Tag Archives: Grace Paley

Happy birthday, dad

My father’s birthday is today. Some years ago, Grace Paley wrote a poem describing what her father was like when he was the same age as my father is now. I discovered that by changing a few words, and adding a few words, the poem applies pretty well to my own father (at least, before January 20 of this year):


My father said
          how will they get out of it
          they should be sorry they got in

My father says
          how will they get out
          Cheney Bush    the whole bunch
          they don’t know how

goddammit he says
          I’d give anything to see it
          they went in over their heads

he says
          greed    greed    time
          nothing is happening fast enough


What are the changed words, you ask? I’ll let you look up the poem yourself, in Paley’s book Leaning Forward (Penobscot, Maine: Granite Press, 1985), p. 69. Hint: Paley’s poem was written c. 1970; the political leaders of that time were more aware of their errors in judgment than are Cheney and Bush.

Grace Paley

Mother’s Day sermons can get pretty saccharin, so this year when I was looking for readings for Mother’s Day, I turned to Grace Paley. No one could write about motherhood with less sentimentality, or with more humanity, than Grace Paley. Nobody could write about people with such a depth of humanity. I love her stories. Nothing happens in them, but they sound like real life to me. The characters are people I know, and they do things I can imagine doing myself. I can’t think of any other short story writer whom I like as much.

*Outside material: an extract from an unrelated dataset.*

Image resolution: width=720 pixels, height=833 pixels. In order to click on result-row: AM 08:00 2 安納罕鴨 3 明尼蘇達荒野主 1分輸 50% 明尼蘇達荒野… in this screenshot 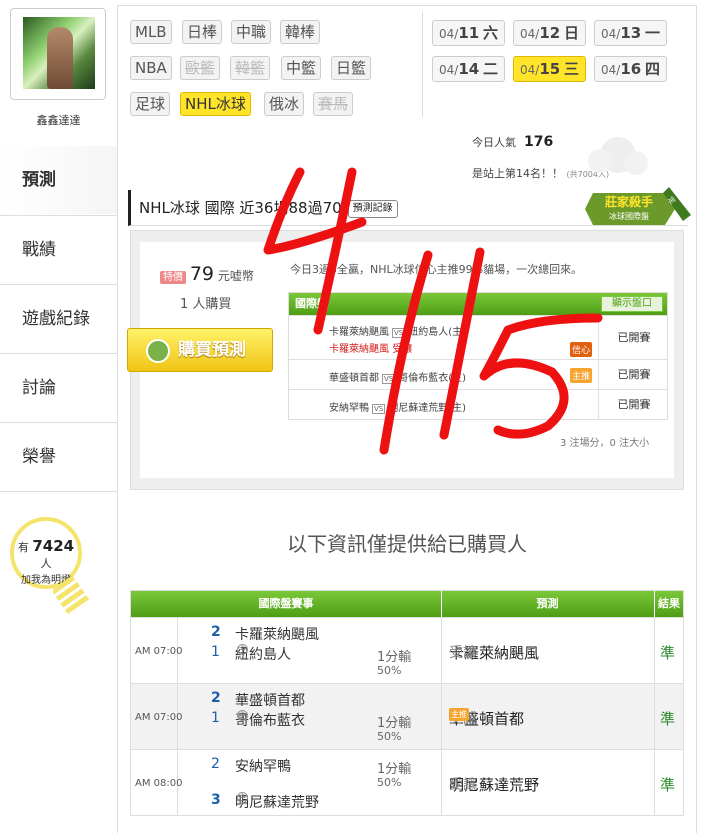, I will do `click(407, 782)`.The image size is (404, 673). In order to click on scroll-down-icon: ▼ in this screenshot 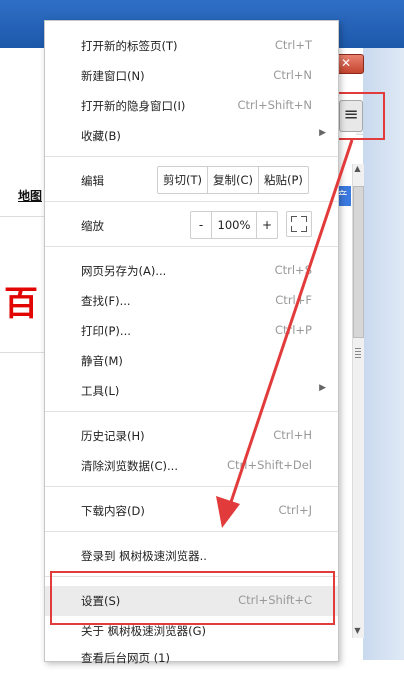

She died on Wednesday, at age 84. She called herself a “somewhat combative pacifist and cooperative anarchist.” If there were an afterlife (which she and I doubt very much), she would organize protests in the afterlife, just as her characters organize protests and political action in her stories….

A group of mothers from our neighborhood went downtown to the Board of Estimate Hearing and sang a song. They had contributed the facts and the tunes, but the idea for that kind of political action came from the clever head of a media man floating on the ebbtide of our lower west side culture because of the housing shortage. He was from the far middle plains and loved our well-known tribal organization. He said it was the coming thing. Oh, how he loved our old moldy pot New York.

…The first mother stood up… when the clerk called her name. She smiled, said excuse me, jammed past the knees of her neighbors and walked proudly down the aisle of the hearing room. Then she sang, according to some sad melody learned in her mother’s kitchen, the following lament requesting better playground facilities….

will someone please put a high fence up
around the children’s playground
they are playing a game and have only
one more year of childhood. won’t the city come…
to keep the bums and
the tramps out of the yard they are too
little now to have the old men … feeling their
knees … can’t the cardinal
keep all these creeps out

She bowed her head and stepped back modestly to allow the recitative for which all the women rose, wherever in the hearing room they happened to be. They said a lovely statement in chorus:

The junkies with smiles can be stopped by intelligent reorganization of government functions….

from Grace Paley’s story “Politics”

The best way to remember Grace Paley would be to engage in that kind of cooperative creative political action, of a combatively pacifist nature.